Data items
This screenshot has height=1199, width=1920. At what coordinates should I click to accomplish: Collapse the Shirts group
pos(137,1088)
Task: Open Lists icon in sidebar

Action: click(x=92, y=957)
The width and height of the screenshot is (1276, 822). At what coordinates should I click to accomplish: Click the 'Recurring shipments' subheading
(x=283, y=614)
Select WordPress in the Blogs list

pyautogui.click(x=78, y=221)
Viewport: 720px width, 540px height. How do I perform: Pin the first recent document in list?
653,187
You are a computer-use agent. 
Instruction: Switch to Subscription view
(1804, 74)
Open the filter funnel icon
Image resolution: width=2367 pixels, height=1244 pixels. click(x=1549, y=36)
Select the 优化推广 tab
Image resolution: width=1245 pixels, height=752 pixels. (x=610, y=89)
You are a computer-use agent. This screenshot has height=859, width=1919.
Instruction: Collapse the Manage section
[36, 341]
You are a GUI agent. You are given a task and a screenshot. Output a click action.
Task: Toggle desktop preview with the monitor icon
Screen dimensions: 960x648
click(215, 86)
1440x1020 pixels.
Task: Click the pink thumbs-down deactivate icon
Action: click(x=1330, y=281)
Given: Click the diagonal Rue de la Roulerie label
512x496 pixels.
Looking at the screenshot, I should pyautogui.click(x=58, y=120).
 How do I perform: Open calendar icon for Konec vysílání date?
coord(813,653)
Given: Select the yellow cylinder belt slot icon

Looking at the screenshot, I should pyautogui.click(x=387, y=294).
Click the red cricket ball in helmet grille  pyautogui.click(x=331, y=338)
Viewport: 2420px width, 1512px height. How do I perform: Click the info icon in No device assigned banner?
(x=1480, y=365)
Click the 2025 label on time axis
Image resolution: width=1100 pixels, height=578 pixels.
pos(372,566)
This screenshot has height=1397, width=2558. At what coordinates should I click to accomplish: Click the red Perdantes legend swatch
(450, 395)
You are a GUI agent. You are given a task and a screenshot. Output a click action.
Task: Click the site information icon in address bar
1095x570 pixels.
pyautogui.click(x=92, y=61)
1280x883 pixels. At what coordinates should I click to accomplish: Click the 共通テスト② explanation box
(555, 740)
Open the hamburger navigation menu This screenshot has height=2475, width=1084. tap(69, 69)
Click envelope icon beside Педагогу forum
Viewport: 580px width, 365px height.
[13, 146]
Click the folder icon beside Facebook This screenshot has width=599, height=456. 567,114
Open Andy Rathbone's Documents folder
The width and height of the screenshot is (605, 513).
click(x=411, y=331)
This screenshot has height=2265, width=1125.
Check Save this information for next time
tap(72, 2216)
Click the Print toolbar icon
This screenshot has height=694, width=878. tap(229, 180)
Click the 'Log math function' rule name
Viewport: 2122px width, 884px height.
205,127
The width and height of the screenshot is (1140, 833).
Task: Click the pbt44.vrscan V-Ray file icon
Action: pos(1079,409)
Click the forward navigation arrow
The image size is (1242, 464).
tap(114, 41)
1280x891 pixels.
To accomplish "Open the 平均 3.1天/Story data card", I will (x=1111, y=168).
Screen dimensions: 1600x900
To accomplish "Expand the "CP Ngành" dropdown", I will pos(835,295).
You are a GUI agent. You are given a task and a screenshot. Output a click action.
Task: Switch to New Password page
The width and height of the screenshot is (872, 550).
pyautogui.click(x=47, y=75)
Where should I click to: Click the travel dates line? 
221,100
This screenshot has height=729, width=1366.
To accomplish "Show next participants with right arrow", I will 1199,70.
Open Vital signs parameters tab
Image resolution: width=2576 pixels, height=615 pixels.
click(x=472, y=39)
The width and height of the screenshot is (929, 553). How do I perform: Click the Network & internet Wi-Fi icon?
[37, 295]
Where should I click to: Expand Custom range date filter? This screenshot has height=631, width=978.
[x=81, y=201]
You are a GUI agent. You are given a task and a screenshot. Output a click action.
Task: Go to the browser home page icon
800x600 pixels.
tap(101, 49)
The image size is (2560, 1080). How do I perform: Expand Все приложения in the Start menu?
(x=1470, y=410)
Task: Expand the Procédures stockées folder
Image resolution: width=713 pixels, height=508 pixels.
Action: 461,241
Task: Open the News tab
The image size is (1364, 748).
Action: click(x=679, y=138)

Task goal
Reproduce all of the lines above, changing each occurrence of "GUI agent" to "GUI assistant" and leaving everything else untouched.

Final result
This screenshot has height=1199, width=1920. At what coordinates should I click to accomplish: Collapse the Shirts group
pos(137,1088)
Task: Open Lists icon in sidebar

Action: click(x=92, y=957)
The width and height of the screenshot is (1276, 822). At what coordinates should I click to accomplish: Click the 'Recurring shipments' subheading
(x=283, y=614)
Select WordPress in the Blogs list

pyautogui.click(x=78, y=221)
Viewport: 720px width, 540px height. How do I perform: Pin the first recent document in list?
653,187
You are a computer-use agent. 
Instruction: Switch to Subscription view
(1804, 74)
Open the filter funnel icon
Image resolution: width=2367 pixels, height=1244 pixels. click(x=1549, y=36)
Select the 优化推广 tab
Image resolution: width=1245 pixels, height=752 pixels. (x=610, y=89)
You are a computer-use agent. This screenshot has height=859, width=1919.
Instruction: Collapse the Manage section
[36, 341]
You are a GUI assistant. You are given a task and a screenshot. Output a click action.
Task: Toggle desktop preview with the monitor icon
Screen dimensions: 960x648
click(215, 86)
1440x1020 pixels.
Task: Click the pink thumbs-down deactivate icon
Action: click(x=1330, y=281)
Given: Click the diagonal Rue de la Roulerie label
512x496 pixels.
Looking at the screenshot, I should pyautogui.click(x=58, y=120).
 How do I perform: Open calendar icon for Konec vysílání date?
coord(813,653)
Given: Select the yellow cylinder belt slot icon

Looking at the screenshot, I should pyautogui.click(x=387, y=294).
Click the red cricket ball in helmet grille  pyautogui.click(x=331, y=338)
Viewport: 2420px width, 1512px height. How do I perform: Click the info icon in No device assigned banner?
(x=1480, y=365)
Click the 2025 label on time axis
Image resolution: width=1100 pixels, height=578 pixels.
pos(372,566)
This screenshot has height=1397, width=2558. At what coordinates should I click to accomplish: Click the red Perdantes legend swatch
(450, 395)
You are a GUI assistant. You are given a task and a screenshot. Output a click action.
Task: Click the site information icon in address bar
1095x570 pixels.
pyautogui.click(x=92, y=61)
1280x883 pixels. At what coordinates should I click to accomplish: Click the 共通テスト② explanation box
(555, 740)
Open the hamburger navigation menu This screenshot has height=2475, width=1084. tap(69, 69)
Click envelope icon beside Педагогу forum
Viewport: 580px width, 365px height.
[13, 146]
Click the folder icon beside Facebook This screenshot has width=599, height=456. 567,114
Open Andy Rathbone's Documents folder
The width and height of the screenshot is (605, 513).
click(x=411, y=331)
This screenshot has height=2265, width=1125.
Check Save this information for next time
tap(72, 2216)
Click the Print toolbar icon
This screenshot has height=694, width=878. tap(229, 180)
Click the 'Log math function' rule name
Viewport: 2122px width, 884px height.
205,127
The width and height of the screenshot is (1140, 833).
Task: Click the pbt44.vrscan V-Ray file icon
Action: pos(1079,409)
Click the forward navigation arrow
The image size is (1242, 464).
tap(114, 41)
1280x891 pixels.
To accomplish "Open the 平均 3.1天/Story data card", I will (x=1111, y=168).
Screen dimensions: 1600x900
To accomplish "Expand the "CP Ngành" dropdown", I will pos(835,295).
You are a GUI assistant. You are given a task and a screenshot. Output a click action.
Task: Switch to New Password page
The width and height of the screenshot is (872, 550).
pyautogui.click(x=47, y=75)
Where should I click to: Click the travel dates line? 
221,100
This screenshot has height=729, width=1366.
To accomplish "Show next participants with right arrow", I will 1199,70.
Open Vital signs parameters tab
Image resolution: width=2576 pixels, height=615 pixels.
click(x=472, y=39)
The width and height of the screenshot is (929, 553). How do I perform: Click the Network & internet Wi-Fi icon?
[37, 295]
Where should I click to: Expand Custom range date filter? This screenshot has height=631, width=978.
[x=81, y=201]
You are a GUI assistant. You are given a task and a screenshot. Output a click action.
Task: Go to the browser home page icon
800x600 pixels.
tap(101, 49)
The image size is (2560, 1080). How do I perform: Expand Все приложения in the Start menu?
(x=1470, y=410)
Task: Expand the Procédures stockées folder
Image resolution: width=713 pixels, height=508 pixels.
Action: 461,241
Task: Open the News tab
The image size is (1364, 748).
Action: click(x=679, y=138)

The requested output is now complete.